Gottlob v. Hillegas
Decision Date | 15 June 1961 |
Citation | 171 A.2d 868,195 Pa.Super. 453 |
Parties | Milton GOTTLOB and Estelle Gottlob, Appellants, v. Richard HILLEGAS. |
Court | Pennsylvania Superior Court |
Norman Shigon, Philadelphia, for appellant.
James J. McEldrew, Elston C. Cole, Philadelphia, for appellee.
Before RHODES, P. J., and ERVIN, WRIGHT, WOODSIDE, WATKINS, MONTGOMERY and FLOOD, JJ.

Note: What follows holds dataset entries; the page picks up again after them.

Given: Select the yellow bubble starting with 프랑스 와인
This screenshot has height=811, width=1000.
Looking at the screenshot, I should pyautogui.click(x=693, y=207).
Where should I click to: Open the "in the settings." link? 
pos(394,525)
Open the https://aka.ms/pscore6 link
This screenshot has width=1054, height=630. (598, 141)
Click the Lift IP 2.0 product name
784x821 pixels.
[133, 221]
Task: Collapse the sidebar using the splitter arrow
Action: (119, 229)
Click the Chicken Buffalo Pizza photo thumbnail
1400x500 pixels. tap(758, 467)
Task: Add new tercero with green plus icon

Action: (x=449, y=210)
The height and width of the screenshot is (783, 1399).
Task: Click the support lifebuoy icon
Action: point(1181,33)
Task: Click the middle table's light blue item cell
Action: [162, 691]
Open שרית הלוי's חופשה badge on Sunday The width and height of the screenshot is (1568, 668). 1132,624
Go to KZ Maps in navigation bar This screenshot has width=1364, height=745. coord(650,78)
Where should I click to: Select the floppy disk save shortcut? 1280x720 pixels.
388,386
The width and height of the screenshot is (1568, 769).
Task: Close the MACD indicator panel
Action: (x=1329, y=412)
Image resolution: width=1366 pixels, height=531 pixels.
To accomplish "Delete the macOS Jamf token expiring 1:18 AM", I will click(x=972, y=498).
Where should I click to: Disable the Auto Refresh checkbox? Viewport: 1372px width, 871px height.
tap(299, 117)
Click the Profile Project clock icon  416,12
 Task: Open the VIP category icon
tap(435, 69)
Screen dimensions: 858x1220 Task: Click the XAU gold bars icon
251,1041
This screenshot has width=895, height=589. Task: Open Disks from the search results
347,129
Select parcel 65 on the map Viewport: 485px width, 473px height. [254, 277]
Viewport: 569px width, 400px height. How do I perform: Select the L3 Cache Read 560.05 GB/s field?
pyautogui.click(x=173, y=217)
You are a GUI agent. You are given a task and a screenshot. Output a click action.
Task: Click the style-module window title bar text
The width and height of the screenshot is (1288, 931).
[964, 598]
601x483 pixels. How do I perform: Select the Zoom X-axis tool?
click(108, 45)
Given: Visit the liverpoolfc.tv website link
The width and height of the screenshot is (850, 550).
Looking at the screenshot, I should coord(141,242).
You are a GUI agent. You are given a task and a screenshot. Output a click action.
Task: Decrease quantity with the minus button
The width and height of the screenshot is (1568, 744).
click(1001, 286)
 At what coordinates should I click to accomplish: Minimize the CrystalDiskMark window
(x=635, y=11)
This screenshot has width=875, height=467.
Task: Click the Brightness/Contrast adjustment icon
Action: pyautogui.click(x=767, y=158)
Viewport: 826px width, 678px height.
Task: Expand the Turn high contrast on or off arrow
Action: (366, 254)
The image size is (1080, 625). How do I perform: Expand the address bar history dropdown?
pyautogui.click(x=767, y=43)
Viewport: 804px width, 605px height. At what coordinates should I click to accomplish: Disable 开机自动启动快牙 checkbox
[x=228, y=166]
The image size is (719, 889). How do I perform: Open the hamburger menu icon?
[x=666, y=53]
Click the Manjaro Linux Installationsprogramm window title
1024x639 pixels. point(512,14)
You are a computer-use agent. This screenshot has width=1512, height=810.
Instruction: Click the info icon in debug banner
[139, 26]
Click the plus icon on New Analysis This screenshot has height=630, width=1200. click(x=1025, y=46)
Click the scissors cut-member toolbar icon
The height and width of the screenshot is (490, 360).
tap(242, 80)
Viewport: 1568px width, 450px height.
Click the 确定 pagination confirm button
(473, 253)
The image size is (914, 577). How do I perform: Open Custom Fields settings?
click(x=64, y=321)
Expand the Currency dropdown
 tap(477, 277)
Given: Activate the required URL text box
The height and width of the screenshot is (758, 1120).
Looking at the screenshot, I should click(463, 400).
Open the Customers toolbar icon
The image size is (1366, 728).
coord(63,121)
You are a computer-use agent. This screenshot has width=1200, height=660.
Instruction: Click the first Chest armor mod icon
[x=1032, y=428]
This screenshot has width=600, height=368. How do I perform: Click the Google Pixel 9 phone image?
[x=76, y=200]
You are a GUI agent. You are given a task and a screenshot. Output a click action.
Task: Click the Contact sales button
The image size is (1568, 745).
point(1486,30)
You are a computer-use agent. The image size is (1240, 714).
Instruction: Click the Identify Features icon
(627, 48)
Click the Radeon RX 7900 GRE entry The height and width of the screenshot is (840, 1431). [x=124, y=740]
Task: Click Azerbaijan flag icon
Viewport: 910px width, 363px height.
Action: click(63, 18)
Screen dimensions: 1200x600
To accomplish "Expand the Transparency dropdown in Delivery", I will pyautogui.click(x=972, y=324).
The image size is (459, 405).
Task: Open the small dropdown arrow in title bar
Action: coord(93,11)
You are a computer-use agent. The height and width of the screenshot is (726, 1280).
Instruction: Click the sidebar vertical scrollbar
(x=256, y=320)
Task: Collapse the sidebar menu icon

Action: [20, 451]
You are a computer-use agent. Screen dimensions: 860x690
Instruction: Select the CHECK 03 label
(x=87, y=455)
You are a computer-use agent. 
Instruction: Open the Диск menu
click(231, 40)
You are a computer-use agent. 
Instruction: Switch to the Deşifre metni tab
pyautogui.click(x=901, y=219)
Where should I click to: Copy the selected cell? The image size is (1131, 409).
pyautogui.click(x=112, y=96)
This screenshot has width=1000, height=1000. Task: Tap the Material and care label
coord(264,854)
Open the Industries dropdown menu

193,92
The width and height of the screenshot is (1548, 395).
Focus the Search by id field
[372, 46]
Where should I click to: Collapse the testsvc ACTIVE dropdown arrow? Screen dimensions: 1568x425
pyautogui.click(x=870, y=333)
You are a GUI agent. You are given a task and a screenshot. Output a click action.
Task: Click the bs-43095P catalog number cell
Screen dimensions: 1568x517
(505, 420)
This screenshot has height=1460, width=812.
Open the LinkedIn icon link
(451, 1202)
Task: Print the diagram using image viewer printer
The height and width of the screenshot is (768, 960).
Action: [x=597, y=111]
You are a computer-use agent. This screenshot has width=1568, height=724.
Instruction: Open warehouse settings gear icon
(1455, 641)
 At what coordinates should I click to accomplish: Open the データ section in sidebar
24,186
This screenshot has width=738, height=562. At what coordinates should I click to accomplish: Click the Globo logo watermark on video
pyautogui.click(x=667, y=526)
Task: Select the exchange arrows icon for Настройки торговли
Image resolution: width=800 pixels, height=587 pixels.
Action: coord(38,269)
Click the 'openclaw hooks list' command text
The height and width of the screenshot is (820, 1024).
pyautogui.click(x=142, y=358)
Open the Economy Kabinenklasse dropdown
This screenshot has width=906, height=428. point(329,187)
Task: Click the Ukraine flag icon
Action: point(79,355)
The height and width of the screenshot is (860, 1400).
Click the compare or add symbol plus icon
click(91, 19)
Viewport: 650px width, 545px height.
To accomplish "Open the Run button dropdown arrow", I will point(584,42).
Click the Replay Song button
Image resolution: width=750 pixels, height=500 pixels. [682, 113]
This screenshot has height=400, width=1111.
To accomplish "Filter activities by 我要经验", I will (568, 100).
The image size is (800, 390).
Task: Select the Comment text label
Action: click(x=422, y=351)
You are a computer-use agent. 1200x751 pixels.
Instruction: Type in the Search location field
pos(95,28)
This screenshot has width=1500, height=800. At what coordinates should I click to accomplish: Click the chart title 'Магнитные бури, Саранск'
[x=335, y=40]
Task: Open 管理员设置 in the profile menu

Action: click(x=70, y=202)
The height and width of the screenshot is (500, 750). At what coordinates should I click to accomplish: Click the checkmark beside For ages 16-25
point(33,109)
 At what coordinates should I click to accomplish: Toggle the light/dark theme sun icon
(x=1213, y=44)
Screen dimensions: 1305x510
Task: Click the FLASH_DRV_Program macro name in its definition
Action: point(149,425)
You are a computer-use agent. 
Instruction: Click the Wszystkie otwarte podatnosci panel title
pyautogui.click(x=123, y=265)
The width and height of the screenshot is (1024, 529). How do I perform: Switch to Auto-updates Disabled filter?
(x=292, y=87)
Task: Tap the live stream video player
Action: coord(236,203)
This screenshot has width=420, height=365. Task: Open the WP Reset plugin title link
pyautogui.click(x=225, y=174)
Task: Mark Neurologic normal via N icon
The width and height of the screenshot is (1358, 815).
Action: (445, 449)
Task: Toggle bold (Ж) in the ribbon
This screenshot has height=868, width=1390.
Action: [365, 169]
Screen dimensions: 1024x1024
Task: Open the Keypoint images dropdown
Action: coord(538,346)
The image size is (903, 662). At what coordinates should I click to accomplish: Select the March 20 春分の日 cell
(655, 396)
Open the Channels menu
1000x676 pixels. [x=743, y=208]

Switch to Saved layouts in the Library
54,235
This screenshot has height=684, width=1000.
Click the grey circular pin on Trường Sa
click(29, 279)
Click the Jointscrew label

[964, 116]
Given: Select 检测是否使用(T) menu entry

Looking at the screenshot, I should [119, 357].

On December 1, 1957, a collision occurred between a motor vehicle in which Estelle Gottlob was a passenger, and a motor vehicle owned by John W. Hillegas and operated by his son, Richard Hillegas. Mrs Gottlob and her husband, Milton, instituted suit in trespass in Court of Common Pleas No. 4 of Philadelphia County against John W. and Richard Hillegas. The trial took place before Judge Reimel in Court of Common Pleas No. 5, and resulted in a verdict against Richard Hillegas 1 in the sum of $100 for each plaintiff. The court en banc dismissed plaintiffs' motion for a new trial, and judgment was entered on the verdict. These appeals followed.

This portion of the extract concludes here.